Tıpkı sigarayı bırakma isteğinin, düzenli egzersiz yapma isteğinin, ya da kronik bir hastalığa yakalandıktan sonra yaşam tarzını değiştirmek isteyen kişilerde olduğu gibi obezitesi olan kişiler de sürekli olarak diyet yapma/yapamama ikilemi ile karşı karşıya kaldıklarını kaydeden Dr. Demir, “Bu durumda kişinin kendi kapasitesine olan inancı ne kadar fazla ise bu dönüşümleri gerçekleştirme olasılığı o kadar fazla oluyor. Eğer kişi, kontrolün kendinde olmadığını düşünüyorsa yani bilimsel tabirle ‘kontrol odağı dışsal’ ise bu dönüşümü gerçekten de gerçekleştiremiyor. Kendi hayatı üzerinde etkili olma hissi yerleşmeden diyet ve yaşam tarzı değişikliği yapması zorlaşıyor. Depresyon-obezite-aşırı yeme döngüsünden kurtulmak için öncelikle kişinin iyi bir duygu durum içinde olması gerekiyor. Kendini iyi hissetmeyen birinin yaşam tarzını değiştirmesi oldukça zordur. Fakat her şeyden önce eğer kişide klinik olarak; depresyon, anksiyete bozukluğu, tıkınırcasına yeme bozukluğu, vs. gibi psikiyatrik bir rahatsızlık varsa bunun tedavi edilmesi gerekiyor. Ayrıca hem depresyona hem de iştah artışına neden olan özellikle tiroid bozuklukları gibi tıbbi nedenlerin araştırılması gerekiyor. Duygusal yeme alışkanlığı ve tıkınırcasına yeme, yaşamın erken dönemlerinde aile içinde edinilen bir alışkanlıktır” ifadelerini kullandı.

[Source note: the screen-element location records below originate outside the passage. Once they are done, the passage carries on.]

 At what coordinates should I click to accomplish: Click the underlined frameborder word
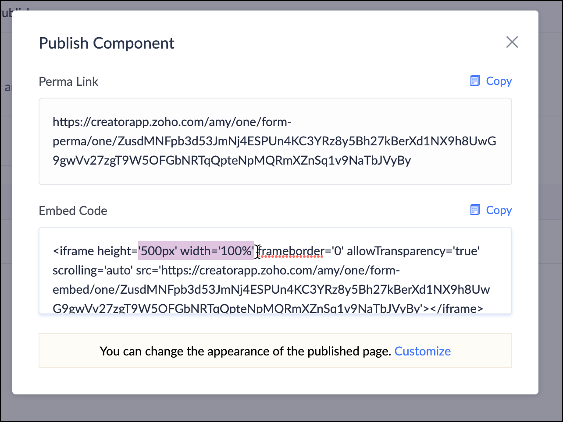pos(290,251)
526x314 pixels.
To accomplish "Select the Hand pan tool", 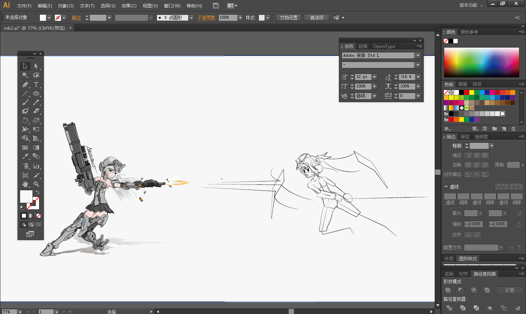I will (25, 184).
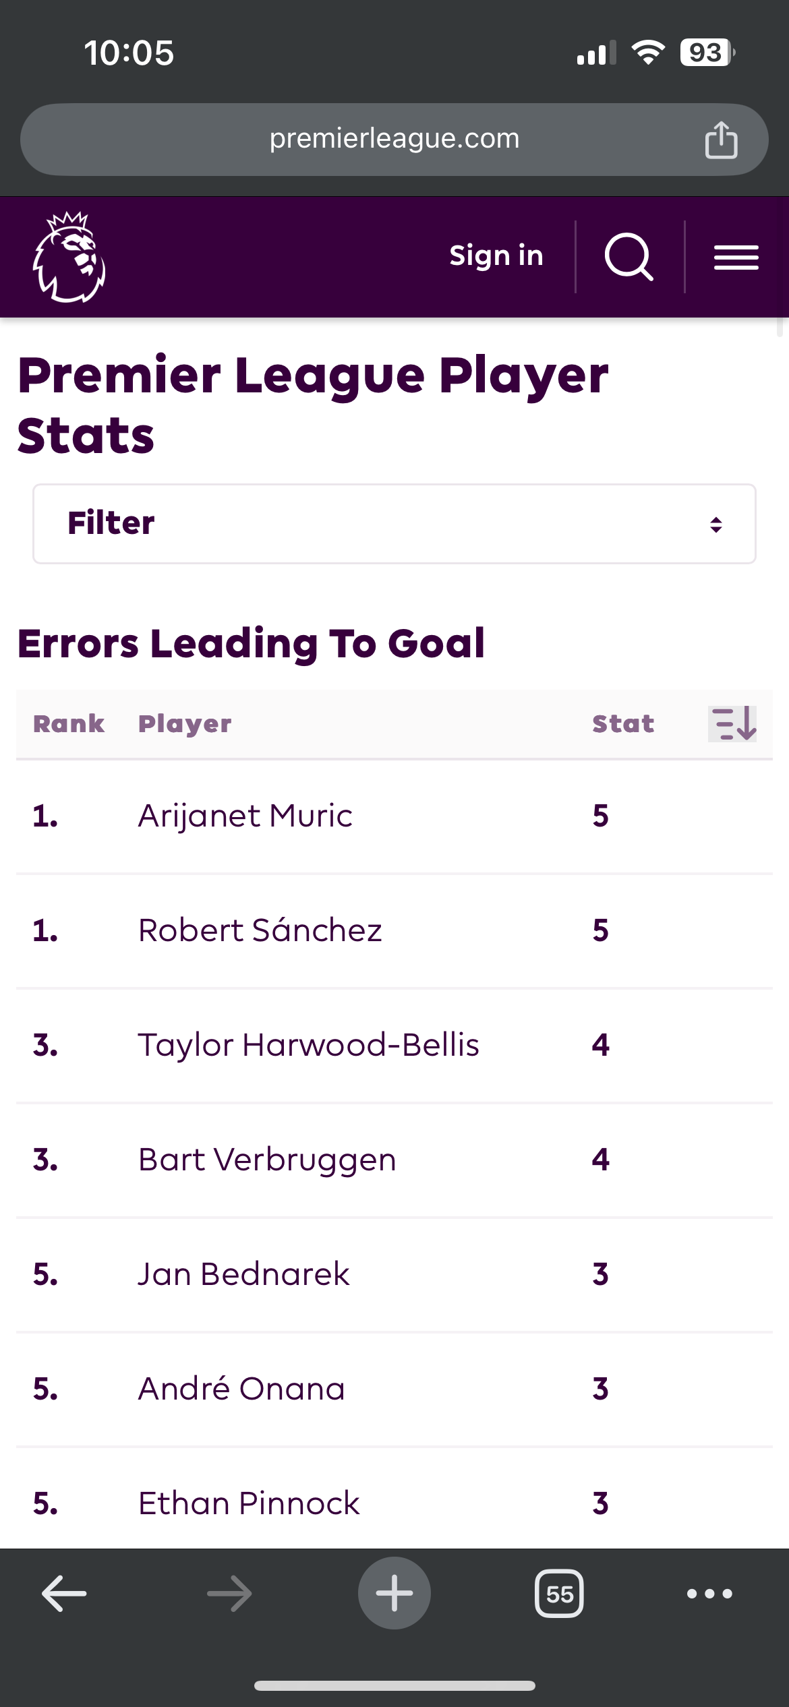This screenshot has height=1707, width=789.
Task: Open Bart Verbruggen player stats
Action: click(395, 1161)
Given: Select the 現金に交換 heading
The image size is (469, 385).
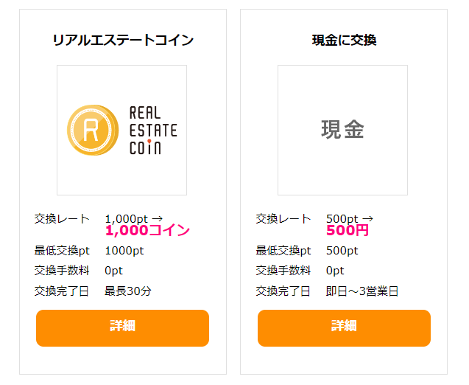Looking at the screenshot, I should pos(344,40).
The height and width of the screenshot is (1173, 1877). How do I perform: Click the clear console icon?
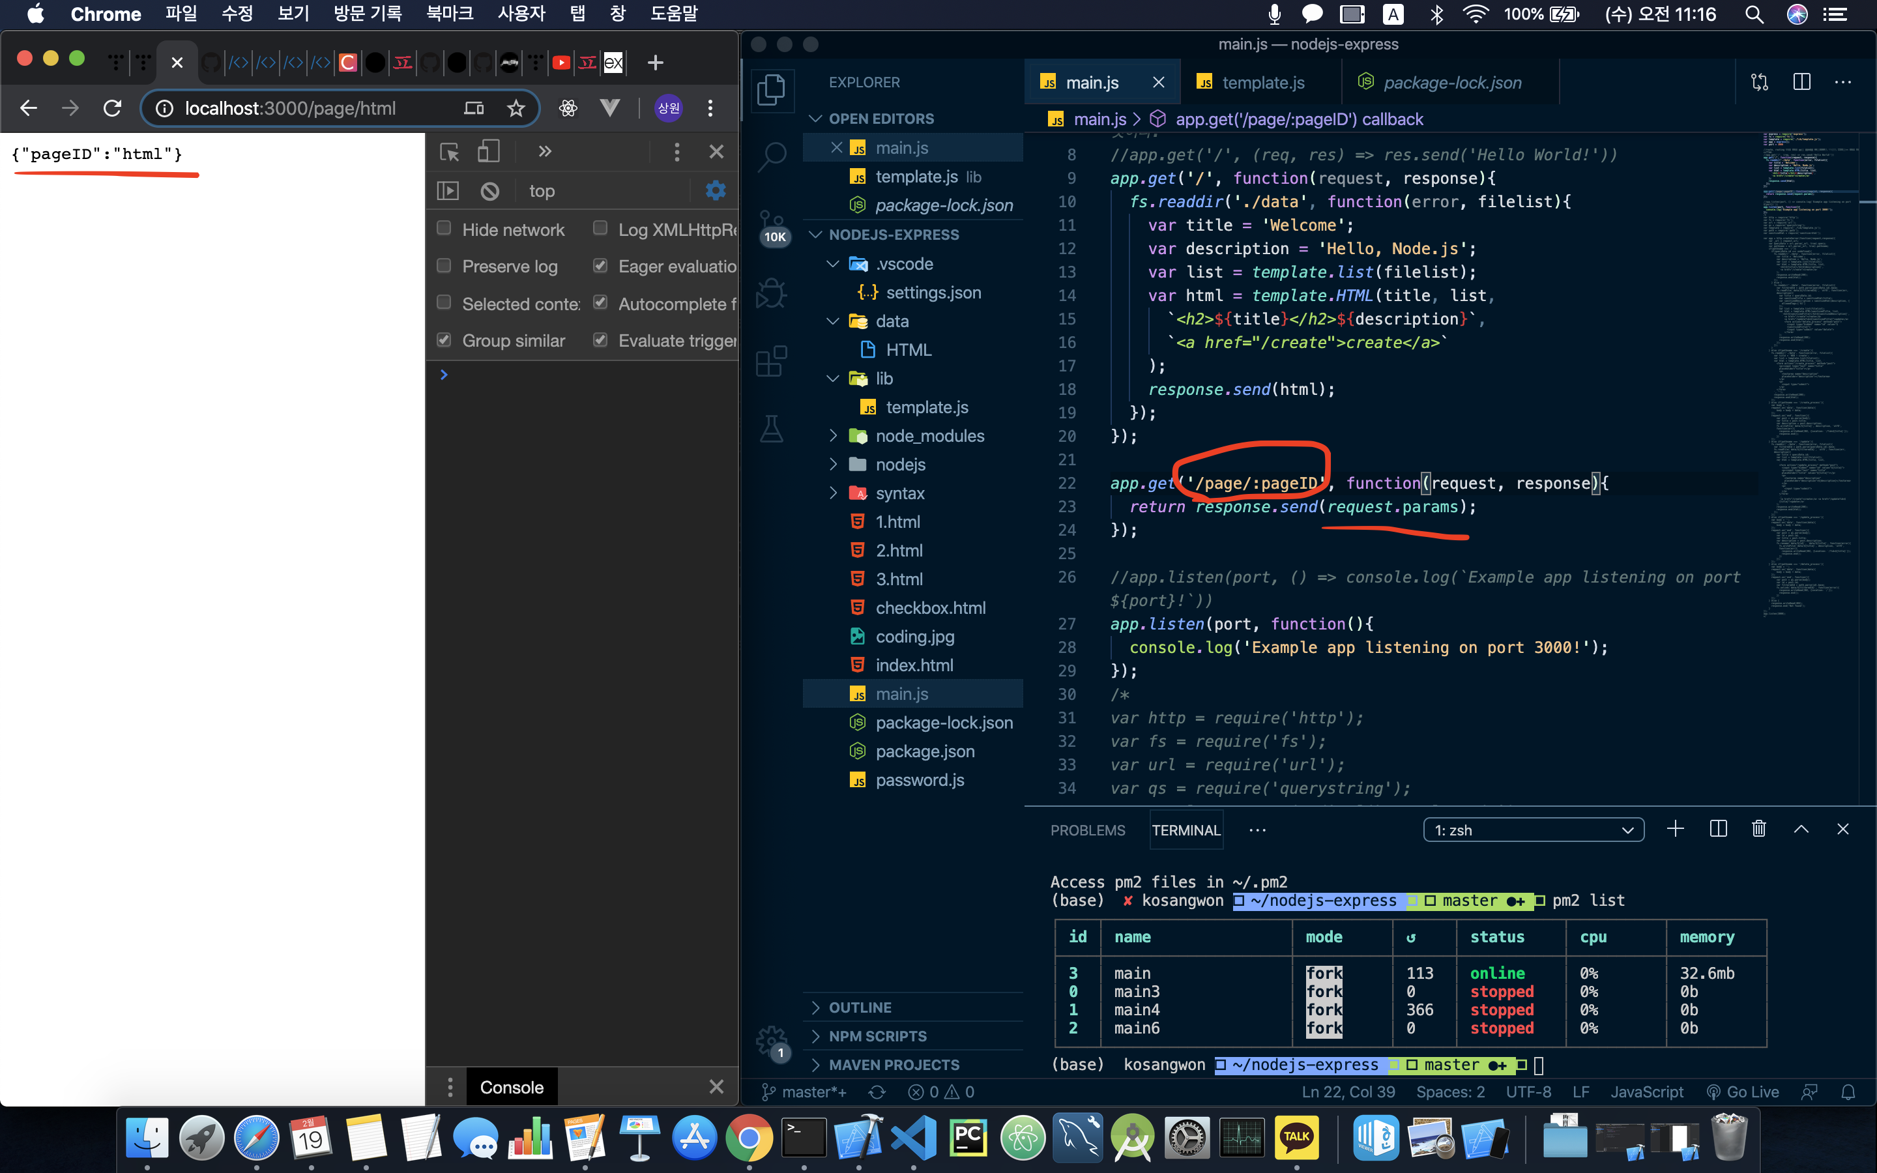click(x=489, y=191)
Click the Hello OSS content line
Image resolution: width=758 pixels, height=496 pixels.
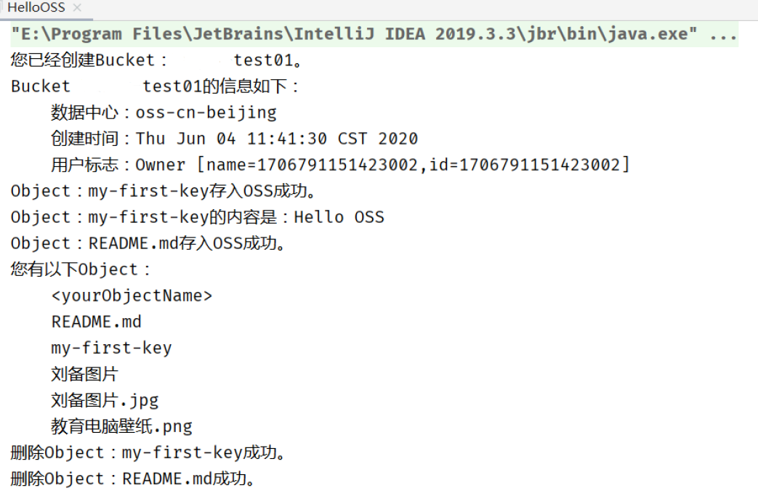pyautogui.click(x=197, y=217)
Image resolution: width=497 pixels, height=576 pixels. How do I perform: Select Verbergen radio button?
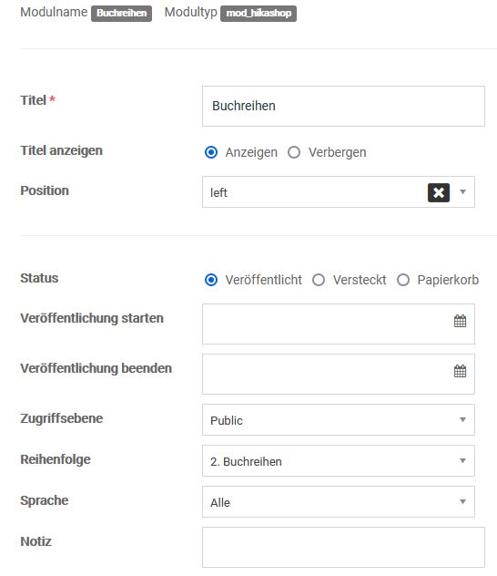pos(294,152)
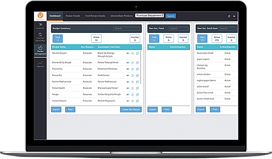
Task: Open Inventory BackOffice in sidebar
Action: pos(40,37)

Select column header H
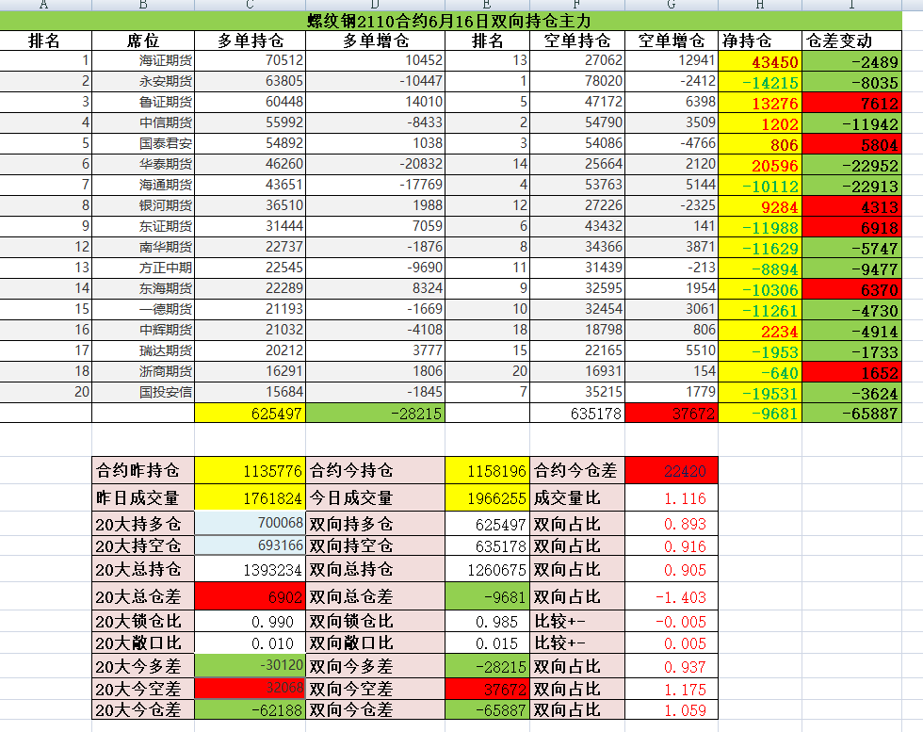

Kişinin ne zaman yediği, yeme-açlık-duygu ilişkisi, diyetin içeriği, öğün büyüklüğü ve sayısı yeme alışkanlığının en önemli bileşenleri olduğunu vurgulayan Dr. Demir, “Depresyon ve diğer psikiyatrik tablolar tedavi edildikten sonra, kişi yeme alışkanlığını ailesi ile de işbirliği yaparak değiştirmesi gerekir. Duygusal ihtiyaçlarla ilgili farkındalığın artırılması, yeme düzenine olumlu katkı sağlar. Ayrıca fiziksel aktivitenin de artırılarak günlük rutine dahil edilmesi serotonin seviyelerini düzenler ve beyindeki ödül merkezine uyarıcı etkiler yapar. Böylelikle kişi, yeme üzerinden ödül merkezini uyarmaya daha az ihtiyaç duyar. Karbonhidrat (şeker, hamur işi, vs.) içeren gıdalar haz kaynağı ve yatıştırıcı olarak daha çok kullanılır. Kişinin diyetindeki besin çeşidine daha çok yer verip karbonhidrat oranını azaltması da karbonhidratın ödül olarak kullanılma alışkanlığını azaltır. Tüm bunlarla birlikte kişinin yeme dışındaki haz ve ödül kaynaklarını diğer sosyal ve fiziksel faaliyetlerle zenginleştirmesi, ödül olarak yiyeceklere daha az ihtiyaç duymasını sağlar” açıklamalarında bulundu.